Echo-Hawk acknowledges that this is an ambitious undertaking: “It’s a very huge change and it would lead to thinking of Native-American rights as inherent human rights.”  He argues, however, that the UN Declaration on the Rights of Indigenous Peoples provides both an impetus and a model for that effort. 

He also argues that seeing Native Americans as colonized people – and American history as colonialist history – would be an important and challenging move forward for the United States as a whole.    

“When we think of genocide, we think of that occurring in distant lands – it’s been with us since day one, but we never think of genocide in our own country.  Many Americans would rise up in anger at the very idea that our nation committed genocide against indigenous peoples – but if you apply the definition of genocide from the 1948 UN genocide convention, most observers would conclude that acts of genocide did in fact take place.” 

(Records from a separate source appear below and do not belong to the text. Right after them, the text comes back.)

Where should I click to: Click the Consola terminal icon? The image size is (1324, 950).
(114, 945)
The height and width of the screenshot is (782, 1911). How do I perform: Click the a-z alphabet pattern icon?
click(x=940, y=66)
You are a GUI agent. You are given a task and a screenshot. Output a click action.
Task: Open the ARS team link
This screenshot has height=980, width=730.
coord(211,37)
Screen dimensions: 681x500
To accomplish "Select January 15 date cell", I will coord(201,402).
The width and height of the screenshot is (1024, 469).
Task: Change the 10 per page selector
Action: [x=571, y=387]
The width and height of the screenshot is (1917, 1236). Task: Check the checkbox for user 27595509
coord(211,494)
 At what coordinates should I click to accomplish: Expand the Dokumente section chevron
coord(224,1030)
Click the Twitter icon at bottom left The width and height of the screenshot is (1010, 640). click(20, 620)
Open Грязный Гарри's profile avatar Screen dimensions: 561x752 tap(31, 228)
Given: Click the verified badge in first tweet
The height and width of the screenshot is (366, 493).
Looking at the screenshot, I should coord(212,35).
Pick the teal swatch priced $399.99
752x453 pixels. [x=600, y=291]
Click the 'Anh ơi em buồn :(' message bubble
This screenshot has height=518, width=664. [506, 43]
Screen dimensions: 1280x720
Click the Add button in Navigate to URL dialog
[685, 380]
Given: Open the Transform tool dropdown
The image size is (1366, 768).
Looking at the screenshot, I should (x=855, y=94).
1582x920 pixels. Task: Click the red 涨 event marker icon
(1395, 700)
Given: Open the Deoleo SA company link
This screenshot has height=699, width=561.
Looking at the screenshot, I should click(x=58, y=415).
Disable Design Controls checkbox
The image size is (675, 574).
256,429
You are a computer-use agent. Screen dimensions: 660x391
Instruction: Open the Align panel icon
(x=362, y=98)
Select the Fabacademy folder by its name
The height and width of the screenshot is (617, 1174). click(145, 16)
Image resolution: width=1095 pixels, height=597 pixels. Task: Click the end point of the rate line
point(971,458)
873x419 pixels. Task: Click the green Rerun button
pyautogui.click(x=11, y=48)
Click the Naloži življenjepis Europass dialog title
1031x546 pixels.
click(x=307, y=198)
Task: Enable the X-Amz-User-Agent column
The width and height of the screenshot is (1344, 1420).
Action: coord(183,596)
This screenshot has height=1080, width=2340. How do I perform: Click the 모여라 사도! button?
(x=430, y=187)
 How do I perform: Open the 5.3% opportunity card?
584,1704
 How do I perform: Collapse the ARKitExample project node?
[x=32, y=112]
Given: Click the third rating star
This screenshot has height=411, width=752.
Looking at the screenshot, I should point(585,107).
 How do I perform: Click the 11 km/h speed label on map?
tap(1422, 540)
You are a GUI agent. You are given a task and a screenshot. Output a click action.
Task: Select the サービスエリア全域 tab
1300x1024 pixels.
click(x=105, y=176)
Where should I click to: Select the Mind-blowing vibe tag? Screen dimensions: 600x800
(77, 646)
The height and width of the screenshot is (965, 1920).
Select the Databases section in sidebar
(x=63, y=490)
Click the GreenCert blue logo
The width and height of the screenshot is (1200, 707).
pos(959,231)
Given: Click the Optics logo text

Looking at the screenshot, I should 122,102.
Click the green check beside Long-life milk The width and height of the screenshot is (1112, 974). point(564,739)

Echo-Hawk sees universities as sharing an important role in this reconciliation process.  Universities are focal points for research and public debate, as well as sites for collaboration, intellectual exchange, and community outreach.  Through cooperative efforts like WyCEHG’s work with the Wind River Reservation community and HPAIRI, the University of Wyoming can assist in this important process. 

After Echo-Hawk’s address, I spoke with Judith Antell, Director Emerita of the American Indian Studies Program at UW; and Torivio Fodder, a postdoctoral researcher in the American Indian Studies Department.  Judith is director of HPAIRI, and both have been instrumental in the creation of HPAIRI.  They were very pleased to welcome Walter Echo-Hawk to UW. 

As Judith explained, “We brought Walter here because his work really dovetails with the thinking behind the creation of HPAIRI.  We hope to foster goodwill and help the university develop its relationships with tribes in the region, supporting indigenous sovereignty in the process.”

HPAIRI also arranged a lunch for Echo-Hawk and UW students.   Torivio pointed out that face-to-face interactions are valuable: “Students can see that this is a human being, a man who has kids of his own.  It really humanizes this scholarly mystery that a lot of people have, how do you become a Ph.D., how do you write articles.” 

Torivio spoke to HPAIRI’s importance from his perspective as a researcher: “We refer to exploitative research practices as ‘extractive research,’” taking without offering anything in return.  “We’re learning how to treat contributions from American Indian tribal communities with respect, to give that information back to the communities.  We’re in the business of building relationships, trust, and mutual respect.”